PM2.5 particles can be either directly emitted or formed via atmospheric reactions. Primary particles are emitted from cars, trucks, and heavy equipment, as well as residential wood combustion, forest fires, and agricultural waste burning. The main components of secondary particulate matter are formed when pollutants like NOx and SO2 react in the atmosphere to form particles. In the San Joaquin Valley the primary source of secondary particles are ammonium nitrate and ammonium sulfate which forms when nitrogen oxide and sulfur dioxide emissions from cars, trucks, and industrial facilities react with ammonia from agricultural operations.

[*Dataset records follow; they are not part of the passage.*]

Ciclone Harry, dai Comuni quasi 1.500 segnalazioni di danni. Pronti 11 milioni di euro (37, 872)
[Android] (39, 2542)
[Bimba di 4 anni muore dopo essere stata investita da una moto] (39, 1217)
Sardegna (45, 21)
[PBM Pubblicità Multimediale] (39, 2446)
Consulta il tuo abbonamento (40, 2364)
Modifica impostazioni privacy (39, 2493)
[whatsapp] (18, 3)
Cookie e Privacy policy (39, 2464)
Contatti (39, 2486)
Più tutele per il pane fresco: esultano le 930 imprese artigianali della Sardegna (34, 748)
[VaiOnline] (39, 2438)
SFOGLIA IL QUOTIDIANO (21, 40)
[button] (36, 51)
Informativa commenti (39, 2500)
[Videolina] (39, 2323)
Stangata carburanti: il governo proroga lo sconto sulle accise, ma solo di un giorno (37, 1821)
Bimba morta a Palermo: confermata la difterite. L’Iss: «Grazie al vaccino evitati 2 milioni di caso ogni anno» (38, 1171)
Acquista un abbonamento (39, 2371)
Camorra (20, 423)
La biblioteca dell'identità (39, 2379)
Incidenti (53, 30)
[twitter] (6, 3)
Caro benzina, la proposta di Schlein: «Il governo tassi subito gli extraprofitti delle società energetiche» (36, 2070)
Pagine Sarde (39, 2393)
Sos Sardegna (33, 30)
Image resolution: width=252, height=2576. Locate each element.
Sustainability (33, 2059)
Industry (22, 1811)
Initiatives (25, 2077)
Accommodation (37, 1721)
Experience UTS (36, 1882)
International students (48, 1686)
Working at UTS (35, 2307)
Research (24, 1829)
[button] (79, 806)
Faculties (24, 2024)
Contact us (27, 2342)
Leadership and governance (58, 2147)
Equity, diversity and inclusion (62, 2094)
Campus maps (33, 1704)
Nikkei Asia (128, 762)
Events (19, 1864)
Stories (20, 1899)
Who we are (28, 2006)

Bakersfield, at the southern end of the San Joaquin Valley with a population of about 350,000 has some of the worst air in the United States. The city’s economy relies on agriculture, petroleum extraction and refining, and manufacturing. Cutting through the valley are the state's two main north-south highway corridors, the routes for nearly all long-distance tractor trailer rigs, the No. 2 source of particulate pollution in the valley. Also in the mix are millions of acres of plowed farmland and 1.6 million dairy cows and ammonia-laden manure they create. Without wind and rain, when the Tule fog forms, the air sits, trapped as if in a pot with a lid. With an air quality index a fraction of the level in Beijing local groups in Bakersfield have condemned the failure of the Air Quality Control Board to meet the federal standard by banning wood burning as the easiest source of particulate pollution that is easy to ban, but even with the ban in place for most of December, air quality remained at unhealthy levels with AQI over 100, but air quality has improved over the weekend.